Stochastic Coordinate Minimization with Progressive Precision for Stochastic Convex Optimization

A framework based on iterative coordinate minimization (CM) is developed for stochastic convex optimization. Given that exact coordinate minimization is impossible due to the unknown stochastic nature of the objective function, the crux of the proposed optimization algorithm is an optimal control of the minimization precision in each iteration. We establish the optimal precision control and the resulting order-optimal regret performance for strongly convex and separably nonsmooth functions.
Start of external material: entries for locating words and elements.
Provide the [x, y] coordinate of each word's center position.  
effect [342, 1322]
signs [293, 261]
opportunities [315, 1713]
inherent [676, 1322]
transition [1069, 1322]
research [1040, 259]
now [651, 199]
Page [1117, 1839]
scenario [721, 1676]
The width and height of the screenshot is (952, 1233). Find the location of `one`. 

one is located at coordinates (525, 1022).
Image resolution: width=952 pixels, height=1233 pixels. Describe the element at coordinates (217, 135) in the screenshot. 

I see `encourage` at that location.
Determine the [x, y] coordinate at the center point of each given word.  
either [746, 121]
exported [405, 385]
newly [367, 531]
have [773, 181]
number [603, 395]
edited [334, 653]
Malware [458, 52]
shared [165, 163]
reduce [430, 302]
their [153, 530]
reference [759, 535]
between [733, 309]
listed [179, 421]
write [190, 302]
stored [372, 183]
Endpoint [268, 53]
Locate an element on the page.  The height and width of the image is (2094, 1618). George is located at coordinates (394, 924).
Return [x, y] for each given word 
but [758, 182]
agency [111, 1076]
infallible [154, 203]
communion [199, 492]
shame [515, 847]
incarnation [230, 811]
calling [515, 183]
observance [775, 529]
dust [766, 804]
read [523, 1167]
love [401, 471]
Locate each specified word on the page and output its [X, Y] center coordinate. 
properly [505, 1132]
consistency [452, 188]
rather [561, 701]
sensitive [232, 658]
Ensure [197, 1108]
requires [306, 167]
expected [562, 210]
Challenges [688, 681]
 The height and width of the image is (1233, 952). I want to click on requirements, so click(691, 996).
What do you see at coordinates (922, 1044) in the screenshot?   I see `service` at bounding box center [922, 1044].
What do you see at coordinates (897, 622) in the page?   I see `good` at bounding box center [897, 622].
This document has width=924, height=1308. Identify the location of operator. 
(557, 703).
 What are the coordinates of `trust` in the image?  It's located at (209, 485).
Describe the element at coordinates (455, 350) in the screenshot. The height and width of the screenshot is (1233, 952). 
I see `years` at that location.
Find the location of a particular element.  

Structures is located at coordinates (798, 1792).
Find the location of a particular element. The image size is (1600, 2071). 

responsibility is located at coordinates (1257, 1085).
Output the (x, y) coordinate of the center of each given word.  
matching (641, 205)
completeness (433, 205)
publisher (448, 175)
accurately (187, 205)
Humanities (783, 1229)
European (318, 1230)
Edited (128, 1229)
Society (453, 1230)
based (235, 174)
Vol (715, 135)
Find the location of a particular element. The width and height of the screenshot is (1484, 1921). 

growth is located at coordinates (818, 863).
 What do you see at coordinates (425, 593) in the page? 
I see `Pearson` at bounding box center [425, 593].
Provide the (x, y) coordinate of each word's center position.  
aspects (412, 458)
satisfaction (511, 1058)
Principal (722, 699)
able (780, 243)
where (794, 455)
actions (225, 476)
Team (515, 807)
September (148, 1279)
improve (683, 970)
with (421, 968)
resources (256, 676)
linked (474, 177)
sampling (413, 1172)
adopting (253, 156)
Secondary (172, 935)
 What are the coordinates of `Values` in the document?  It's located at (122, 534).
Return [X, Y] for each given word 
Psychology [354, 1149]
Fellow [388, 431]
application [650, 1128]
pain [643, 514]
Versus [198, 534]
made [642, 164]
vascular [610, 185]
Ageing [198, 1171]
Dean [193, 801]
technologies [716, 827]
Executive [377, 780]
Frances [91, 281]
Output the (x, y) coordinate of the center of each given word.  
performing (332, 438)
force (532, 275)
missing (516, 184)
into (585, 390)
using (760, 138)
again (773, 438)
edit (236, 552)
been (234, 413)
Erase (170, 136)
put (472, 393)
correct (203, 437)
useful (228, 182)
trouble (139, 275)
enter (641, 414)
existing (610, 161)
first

An interesting finding is that the optimal progression of precision across iterations is independent of the low-dimensional CM routine employed, suggesting a general framework for extending low-dimensional optimization routines to high-dimensional problems. The proposed algorithm is amenable to online implementation and inherits the scalability and parallelizability properties of CM for large-scale optimization. Requiring only a sublinear order of message exchanges, it also lends itself well to distributed computing as compared with the alternative approach of coordinate gradient descent.

preprint2020arXiv

Stochastic Gradient Descent on a Tree: an Adaptive and Robust Approach to Stochastic Convex Optimization

Online minimization of an unknown convex function over the interval $[0,1]$ is considered under first-order stochastic bandit feedback, which returns a random realization of the gradient of the function at each query point. Without knowing the distribution of the random gradients, a learning algorithm sequentially chooses query points with the objective of minimizing regret defined as the expected cumulative loss of the function values at the query points in excess to the minimum value of the function. An approach based on devising a biased random walk on an infinite-depth binary tree constructed through successive partitioning of the domain of the function is developed. Each move of the random walk is guided by a sequential test based on confidence bounds on the empirical mean constructed using the law of the iterated logarithm. With no tuning parameters, this learning algorithm is robust to heavy-tailed noise with infinite variance and adaptive to unknown function characteristics (specifically, convex, strongly convex, and nonsmooth). It achieves the corresponding optimal regret orders (up to a $\sqrt{\log T}$ or a $\log\log T$ factor) in each class of functions and offers better or matching regret orders than the classical stochastic gradient descent approach which requires the knowledge of the function characteristics for tuning the sequence of step-sizes.